● **To be done**
Please reproduce the records from the line with "Screen dimensions: 1568x496" up to and including the line with "click(143, 629)", substituting "Event Viewer" for "Task Scheduler" and leaving everything else as it is.

● **Provided entries**
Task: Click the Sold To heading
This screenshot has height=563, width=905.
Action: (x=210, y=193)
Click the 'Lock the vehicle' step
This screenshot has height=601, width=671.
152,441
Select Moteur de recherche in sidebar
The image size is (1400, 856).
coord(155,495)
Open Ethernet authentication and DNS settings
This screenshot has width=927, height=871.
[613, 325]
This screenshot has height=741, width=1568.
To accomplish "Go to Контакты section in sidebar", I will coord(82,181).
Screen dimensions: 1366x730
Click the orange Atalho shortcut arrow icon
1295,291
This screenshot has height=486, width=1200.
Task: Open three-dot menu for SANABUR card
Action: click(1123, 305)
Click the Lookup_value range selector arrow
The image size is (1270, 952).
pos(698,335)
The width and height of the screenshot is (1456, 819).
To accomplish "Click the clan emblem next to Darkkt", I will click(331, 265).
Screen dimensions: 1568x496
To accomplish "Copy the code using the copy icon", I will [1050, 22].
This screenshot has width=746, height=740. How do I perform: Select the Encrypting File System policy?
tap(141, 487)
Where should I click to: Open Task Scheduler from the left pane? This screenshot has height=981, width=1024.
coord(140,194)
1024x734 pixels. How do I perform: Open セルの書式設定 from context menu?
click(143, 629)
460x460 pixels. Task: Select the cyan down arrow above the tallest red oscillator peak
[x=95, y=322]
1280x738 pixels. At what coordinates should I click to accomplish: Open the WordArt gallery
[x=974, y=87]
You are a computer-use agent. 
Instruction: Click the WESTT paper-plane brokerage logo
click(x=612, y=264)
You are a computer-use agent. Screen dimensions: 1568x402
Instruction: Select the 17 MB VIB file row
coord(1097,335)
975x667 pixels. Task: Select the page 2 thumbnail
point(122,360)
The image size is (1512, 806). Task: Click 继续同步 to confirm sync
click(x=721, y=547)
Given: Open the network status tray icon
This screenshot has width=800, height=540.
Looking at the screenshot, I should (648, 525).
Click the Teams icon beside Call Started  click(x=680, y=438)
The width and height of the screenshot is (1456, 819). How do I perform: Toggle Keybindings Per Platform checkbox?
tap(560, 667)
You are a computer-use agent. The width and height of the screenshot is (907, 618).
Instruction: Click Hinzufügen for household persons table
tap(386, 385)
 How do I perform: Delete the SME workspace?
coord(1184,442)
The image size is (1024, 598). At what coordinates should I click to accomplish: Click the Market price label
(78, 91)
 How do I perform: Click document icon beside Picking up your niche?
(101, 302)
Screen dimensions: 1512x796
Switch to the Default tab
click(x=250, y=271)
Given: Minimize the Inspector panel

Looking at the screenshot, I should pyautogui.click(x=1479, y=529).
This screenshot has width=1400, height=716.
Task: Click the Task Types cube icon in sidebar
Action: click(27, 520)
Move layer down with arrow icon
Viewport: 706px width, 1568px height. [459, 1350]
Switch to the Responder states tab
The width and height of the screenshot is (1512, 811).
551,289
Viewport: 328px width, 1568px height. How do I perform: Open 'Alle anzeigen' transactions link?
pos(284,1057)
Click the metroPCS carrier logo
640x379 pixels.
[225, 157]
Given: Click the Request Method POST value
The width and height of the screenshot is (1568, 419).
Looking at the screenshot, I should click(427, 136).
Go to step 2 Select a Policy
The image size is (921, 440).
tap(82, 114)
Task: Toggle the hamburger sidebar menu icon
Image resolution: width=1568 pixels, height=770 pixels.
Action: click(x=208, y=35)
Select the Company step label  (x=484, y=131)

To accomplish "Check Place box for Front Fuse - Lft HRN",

● **Correct answer**
Screen dimensions: 1568x496
To accomplish "Copy the code using the copy icon", I will [1050, 22].
This screenshot has width=746, height=740. How do I perform: Select the Encrypting File System policy?
tap(141, 487)
Where should I click to: Open Event Viewer from the left pane? This screenshot has height=981, width=1024.
coord(140,194)
1024x734 pixels. How do I perform: Open セルの書式設定 from context menu?
click(143, 629)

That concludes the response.